I had a fantastic idea for a post last night. It was great, I mean really great and inspiring too. Unfortunately, I didn’t write it down and woke up without a trace of it in my memory. All that remains is an inaudible echo or faceless impression…
and this post.
I have to make up on the spot. Consider this post to be the Jim Belushi of posts. John is gone and there is nothing I can do. Sigh.
Memory is a beautiful gift. A wonderful electromagnetic gift. One technique that I have used to detach from past anger or pain and forgive is what I call ruining the record. For instance, out in public one day a woman who was obviously having a bad day scowled at me exclaiming “get out of my way”! I wasted about two minutes farming the anger that she threw at me before I decided to re-write the script. I sat in my car visualizing her doing the exact same thing, except this time she was wearing a pink bunny costume. I did the exercise again and she was dressed up like Santa Claus. I began to laugh and my joy returned. I felt compassion for her and what happened that day, this life to have her acting like that towards someone who is just totally awesome and humble.
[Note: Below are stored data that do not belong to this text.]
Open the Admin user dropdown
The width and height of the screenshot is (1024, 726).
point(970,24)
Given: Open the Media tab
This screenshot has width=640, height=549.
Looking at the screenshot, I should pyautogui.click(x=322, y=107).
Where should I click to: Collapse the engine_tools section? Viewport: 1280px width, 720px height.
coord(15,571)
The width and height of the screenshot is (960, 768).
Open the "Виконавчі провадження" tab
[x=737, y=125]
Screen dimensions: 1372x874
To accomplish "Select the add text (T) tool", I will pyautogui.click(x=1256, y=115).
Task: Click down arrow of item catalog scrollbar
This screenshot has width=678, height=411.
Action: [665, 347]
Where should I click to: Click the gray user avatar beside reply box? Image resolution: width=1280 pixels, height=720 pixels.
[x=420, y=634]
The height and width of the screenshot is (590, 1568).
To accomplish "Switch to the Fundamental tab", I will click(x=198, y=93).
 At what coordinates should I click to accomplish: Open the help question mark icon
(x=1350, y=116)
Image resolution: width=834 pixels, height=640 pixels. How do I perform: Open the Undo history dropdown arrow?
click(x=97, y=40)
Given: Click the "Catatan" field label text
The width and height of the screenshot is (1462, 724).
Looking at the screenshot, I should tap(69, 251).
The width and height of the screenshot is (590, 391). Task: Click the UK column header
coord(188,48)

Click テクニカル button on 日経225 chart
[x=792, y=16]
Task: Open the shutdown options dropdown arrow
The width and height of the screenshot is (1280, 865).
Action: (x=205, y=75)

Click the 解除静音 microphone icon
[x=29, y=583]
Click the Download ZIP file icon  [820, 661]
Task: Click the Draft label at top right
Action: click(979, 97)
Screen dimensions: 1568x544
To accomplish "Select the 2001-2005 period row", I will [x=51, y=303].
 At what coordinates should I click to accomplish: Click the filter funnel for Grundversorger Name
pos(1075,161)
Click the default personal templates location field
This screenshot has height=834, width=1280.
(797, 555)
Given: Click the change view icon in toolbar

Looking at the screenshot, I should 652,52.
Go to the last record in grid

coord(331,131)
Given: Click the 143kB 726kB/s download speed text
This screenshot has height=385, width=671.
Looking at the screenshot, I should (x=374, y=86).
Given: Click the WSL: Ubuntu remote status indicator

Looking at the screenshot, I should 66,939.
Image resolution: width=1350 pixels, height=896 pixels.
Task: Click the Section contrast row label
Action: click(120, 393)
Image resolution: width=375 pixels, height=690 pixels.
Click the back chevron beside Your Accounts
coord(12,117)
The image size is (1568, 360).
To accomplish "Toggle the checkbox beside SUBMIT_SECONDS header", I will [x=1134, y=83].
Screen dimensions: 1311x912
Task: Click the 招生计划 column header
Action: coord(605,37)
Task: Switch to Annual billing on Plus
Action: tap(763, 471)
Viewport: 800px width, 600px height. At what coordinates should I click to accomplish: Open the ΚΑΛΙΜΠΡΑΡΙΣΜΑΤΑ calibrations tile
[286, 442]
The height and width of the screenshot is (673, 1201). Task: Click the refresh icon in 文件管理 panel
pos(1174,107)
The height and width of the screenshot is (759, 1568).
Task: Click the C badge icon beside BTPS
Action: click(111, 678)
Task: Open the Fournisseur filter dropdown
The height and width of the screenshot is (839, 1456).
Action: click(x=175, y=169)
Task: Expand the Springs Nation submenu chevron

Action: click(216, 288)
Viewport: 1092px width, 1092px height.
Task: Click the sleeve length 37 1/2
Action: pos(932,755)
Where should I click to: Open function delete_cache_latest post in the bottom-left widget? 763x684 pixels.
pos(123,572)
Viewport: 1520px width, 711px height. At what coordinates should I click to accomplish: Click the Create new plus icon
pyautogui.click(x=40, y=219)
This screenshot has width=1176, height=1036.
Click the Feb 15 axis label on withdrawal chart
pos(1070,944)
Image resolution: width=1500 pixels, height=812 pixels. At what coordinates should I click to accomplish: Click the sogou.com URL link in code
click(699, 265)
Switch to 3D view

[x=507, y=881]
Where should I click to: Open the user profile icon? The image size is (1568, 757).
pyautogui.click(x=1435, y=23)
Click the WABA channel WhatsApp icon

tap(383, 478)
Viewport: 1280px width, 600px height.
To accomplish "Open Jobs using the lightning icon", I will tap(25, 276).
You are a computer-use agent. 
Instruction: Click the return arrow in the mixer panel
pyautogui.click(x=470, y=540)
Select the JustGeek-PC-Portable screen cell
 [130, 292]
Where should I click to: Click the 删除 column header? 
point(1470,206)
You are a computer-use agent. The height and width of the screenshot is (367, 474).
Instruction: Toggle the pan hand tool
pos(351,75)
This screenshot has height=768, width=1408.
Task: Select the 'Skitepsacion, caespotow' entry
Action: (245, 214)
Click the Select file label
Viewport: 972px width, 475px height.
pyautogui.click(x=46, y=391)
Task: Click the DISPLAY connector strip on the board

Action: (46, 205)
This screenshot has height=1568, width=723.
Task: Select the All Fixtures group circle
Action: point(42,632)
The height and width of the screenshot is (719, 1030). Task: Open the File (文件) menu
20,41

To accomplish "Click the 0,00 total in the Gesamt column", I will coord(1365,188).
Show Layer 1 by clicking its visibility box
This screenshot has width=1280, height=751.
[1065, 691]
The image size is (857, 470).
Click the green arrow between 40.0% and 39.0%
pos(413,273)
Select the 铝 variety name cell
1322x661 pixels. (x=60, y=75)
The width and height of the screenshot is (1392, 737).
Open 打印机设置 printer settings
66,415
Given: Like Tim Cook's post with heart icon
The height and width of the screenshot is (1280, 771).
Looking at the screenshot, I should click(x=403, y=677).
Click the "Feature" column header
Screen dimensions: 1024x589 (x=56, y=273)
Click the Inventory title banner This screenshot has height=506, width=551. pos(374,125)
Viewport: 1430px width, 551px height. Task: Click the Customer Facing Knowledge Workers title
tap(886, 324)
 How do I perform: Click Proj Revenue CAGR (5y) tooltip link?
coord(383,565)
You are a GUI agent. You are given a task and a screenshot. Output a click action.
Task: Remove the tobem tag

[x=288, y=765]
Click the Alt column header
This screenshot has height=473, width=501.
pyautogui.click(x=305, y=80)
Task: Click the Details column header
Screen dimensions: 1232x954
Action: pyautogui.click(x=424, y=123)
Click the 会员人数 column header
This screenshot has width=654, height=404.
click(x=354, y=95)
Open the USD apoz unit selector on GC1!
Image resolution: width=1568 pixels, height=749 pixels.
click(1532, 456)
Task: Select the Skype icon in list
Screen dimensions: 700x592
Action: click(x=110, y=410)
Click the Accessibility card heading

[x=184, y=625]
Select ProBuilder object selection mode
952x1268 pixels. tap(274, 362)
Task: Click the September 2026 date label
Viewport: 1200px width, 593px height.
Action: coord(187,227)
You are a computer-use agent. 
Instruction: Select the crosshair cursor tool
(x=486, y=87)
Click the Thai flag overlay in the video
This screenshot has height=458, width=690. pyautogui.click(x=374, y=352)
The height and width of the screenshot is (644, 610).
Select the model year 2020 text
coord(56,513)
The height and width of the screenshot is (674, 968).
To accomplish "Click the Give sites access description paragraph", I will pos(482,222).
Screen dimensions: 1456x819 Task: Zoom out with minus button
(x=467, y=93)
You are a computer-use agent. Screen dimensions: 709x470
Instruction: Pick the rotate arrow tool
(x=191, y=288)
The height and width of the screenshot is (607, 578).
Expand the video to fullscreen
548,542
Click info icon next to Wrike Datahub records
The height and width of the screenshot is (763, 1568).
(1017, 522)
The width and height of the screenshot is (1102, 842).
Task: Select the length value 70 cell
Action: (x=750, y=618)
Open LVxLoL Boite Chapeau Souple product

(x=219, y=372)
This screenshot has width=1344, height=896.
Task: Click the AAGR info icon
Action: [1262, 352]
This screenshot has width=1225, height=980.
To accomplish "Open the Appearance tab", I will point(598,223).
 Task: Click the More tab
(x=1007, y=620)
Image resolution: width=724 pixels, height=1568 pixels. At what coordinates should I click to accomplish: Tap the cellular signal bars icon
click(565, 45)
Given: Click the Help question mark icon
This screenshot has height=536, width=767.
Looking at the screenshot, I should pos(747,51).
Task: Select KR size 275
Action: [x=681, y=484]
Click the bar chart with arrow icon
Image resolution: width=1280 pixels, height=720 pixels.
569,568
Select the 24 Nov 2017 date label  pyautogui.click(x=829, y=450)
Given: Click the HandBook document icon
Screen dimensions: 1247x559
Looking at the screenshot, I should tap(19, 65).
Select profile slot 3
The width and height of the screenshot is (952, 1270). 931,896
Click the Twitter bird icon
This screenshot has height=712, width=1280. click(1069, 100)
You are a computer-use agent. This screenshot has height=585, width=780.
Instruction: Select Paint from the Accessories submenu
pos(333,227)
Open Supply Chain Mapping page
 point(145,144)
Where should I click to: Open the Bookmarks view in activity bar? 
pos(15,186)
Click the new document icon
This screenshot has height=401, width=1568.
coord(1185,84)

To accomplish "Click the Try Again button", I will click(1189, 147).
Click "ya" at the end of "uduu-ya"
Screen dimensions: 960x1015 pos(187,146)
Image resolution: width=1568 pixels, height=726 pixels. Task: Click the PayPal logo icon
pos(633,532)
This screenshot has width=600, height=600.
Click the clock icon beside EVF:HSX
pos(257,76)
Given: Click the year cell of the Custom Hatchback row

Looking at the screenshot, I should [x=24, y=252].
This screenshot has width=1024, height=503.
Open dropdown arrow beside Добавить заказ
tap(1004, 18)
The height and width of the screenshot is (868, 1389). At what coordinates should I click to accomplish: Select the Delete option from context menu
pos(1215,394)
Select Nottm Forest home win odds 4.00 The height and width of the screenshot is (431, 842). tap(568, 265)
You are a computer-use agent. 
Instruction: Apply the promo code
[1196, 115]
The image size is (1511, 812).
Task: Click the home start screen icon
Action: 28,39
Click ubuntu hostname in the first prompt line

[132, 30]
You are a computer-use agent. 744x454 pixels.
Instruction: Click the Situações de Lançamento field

I’m not necessarily saying that it is healthy to do this in every instance but I do find it beneficial to disengage any anger that I have in any situation. Our memory is not accurate anyways, so why hold on to it so tightly? Scratch the record. Add color. Make a fun song play in the background of a shitty experience. Loosen the hold that memory has over you. When I say memory is a gift, I mean that it is something to be enjoyed and not something to hold us hostage.
That being said, this post was way less exciting than the one the I forgot.
Thoughts, inventions or ideas seem to be like general bubbles that float unattached through the electromagnetic ether. Our brains, being receivers can tune into this or ignore it at will. A pen is a wonderful tool for anchoring a bubble into material manifestation. The lesson here is to write shit down!!!!!!!
Especially great ideas.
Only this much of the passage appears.